▸ **What needs to be done**:
Without the pictures, set down exactly the lines from the one that contains "Instruction: Switch to the 会员列表 tab" to the end of the entries, both included, and nothing besides.
___ Extracted data ___
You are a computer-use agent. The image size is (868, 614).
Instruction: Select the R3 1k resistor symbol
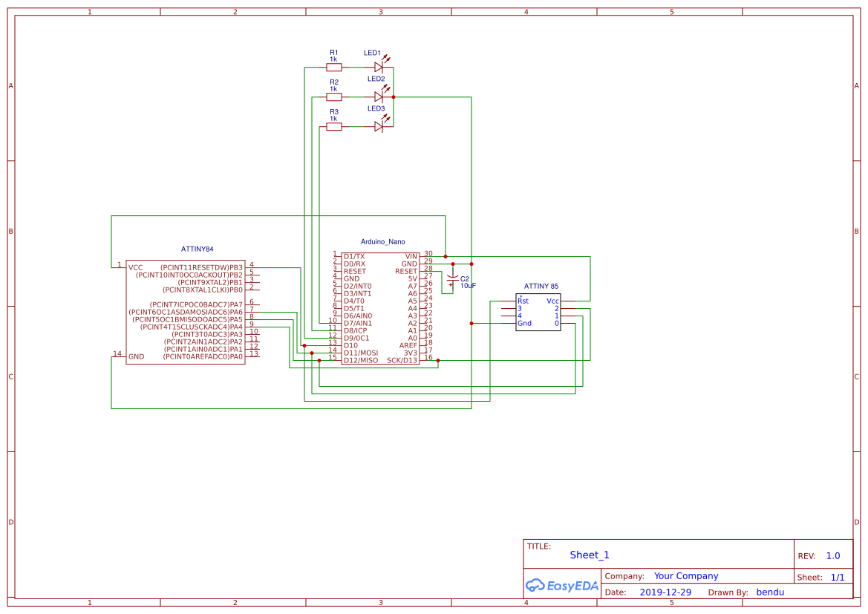(x=334, y=127)
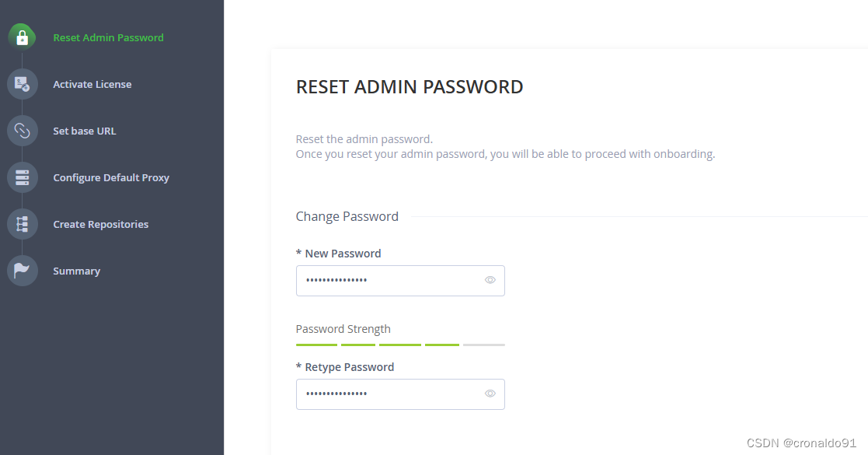The image size is (868, 455).
Task: Click the server icon for Configure Default Proxy
Action: [x=22, y=177]
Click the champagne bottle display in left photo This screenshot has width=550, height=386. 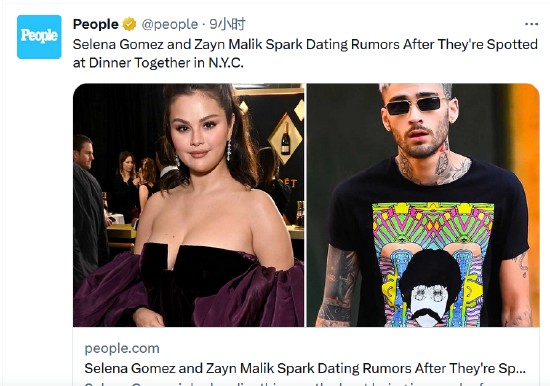[285, 139]
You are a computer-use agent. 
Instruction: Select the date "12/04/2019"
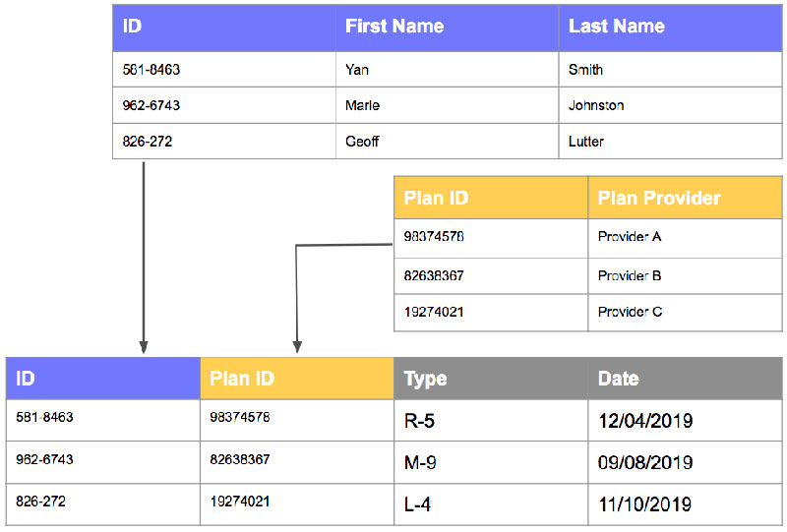(645, 421)

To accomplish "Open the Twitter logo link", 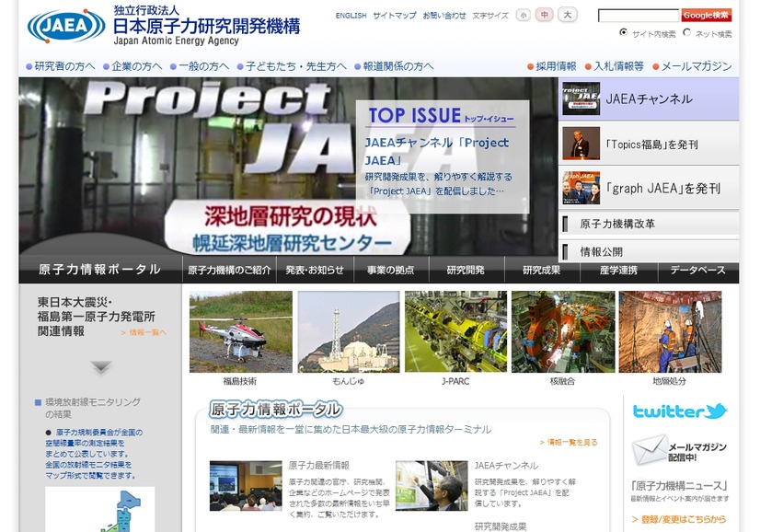I will coord(679,411).
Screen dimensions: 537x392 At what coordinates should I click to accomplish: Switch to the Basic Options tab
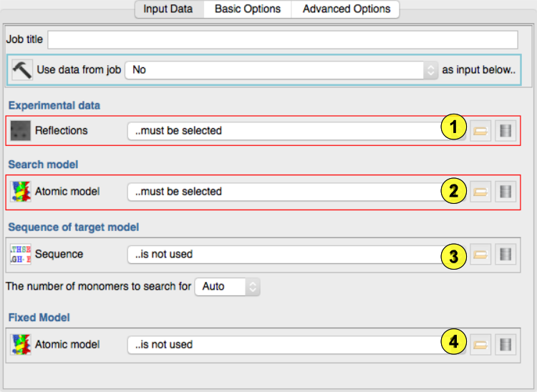tap(247, 9)
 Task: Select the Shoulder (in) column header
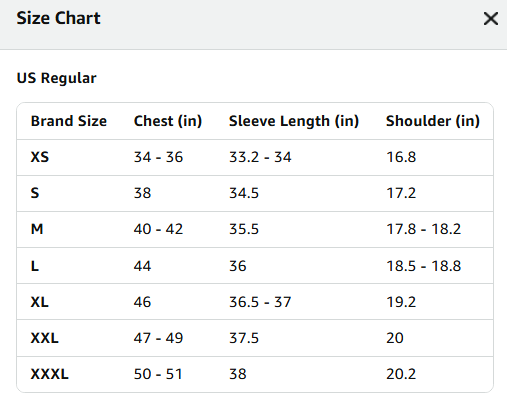433,121

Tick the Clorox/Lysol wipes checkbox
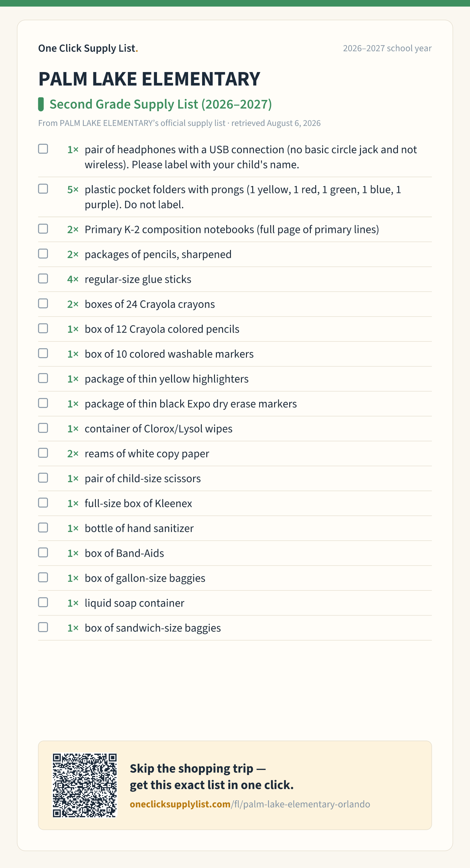(x=43, y=428)
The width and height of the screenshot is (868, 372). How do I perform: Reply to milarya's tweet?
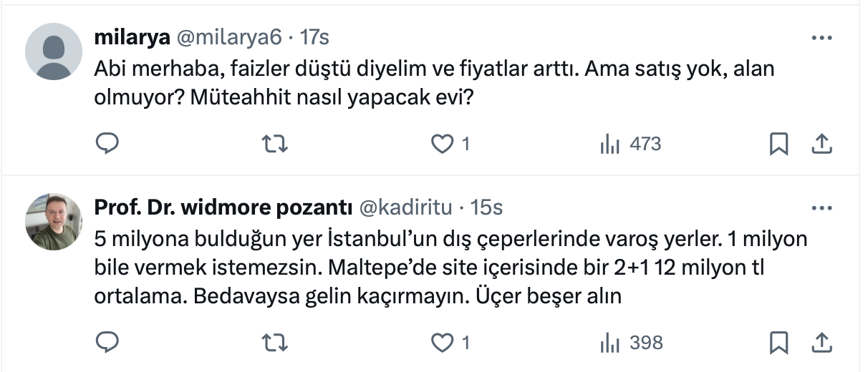[107, 145]
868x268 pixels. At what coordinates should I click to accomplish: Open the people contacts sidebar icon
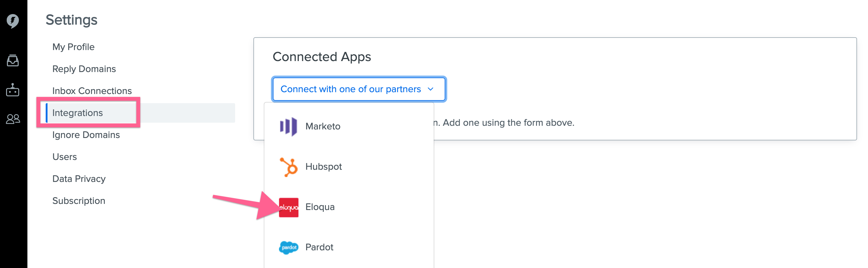pyautogui.click(x=13, y=119)
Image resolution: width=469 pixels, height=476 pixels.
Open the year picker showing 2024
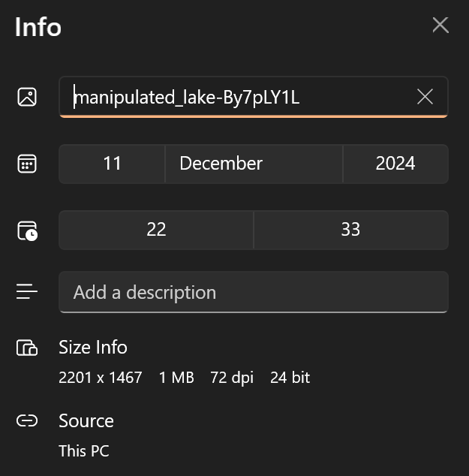pos(395,164)
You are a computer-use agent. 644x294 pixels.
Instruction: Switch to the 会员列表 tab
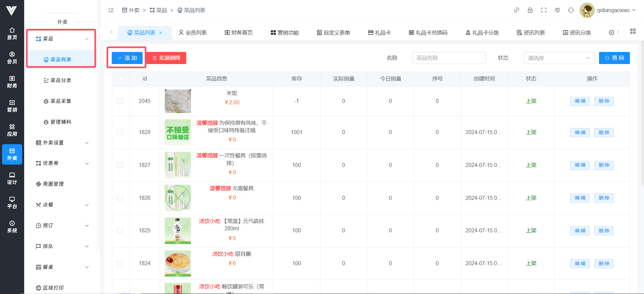[x=193, y=33]
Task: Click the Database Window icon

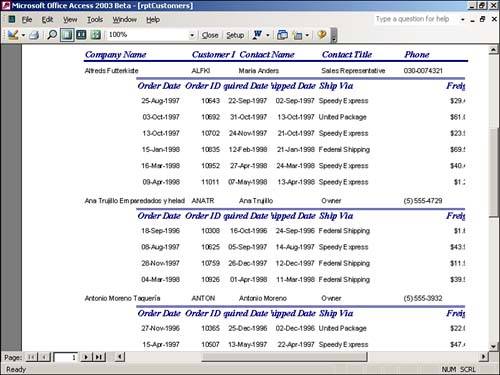Action: click(x=283, y=35)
___
▸ **Response area**:
Instruction: Switch to the 会员列表 tab
[x=193, y=33]
Task: Click the Database Window icon

Action: click(x=283, y=35)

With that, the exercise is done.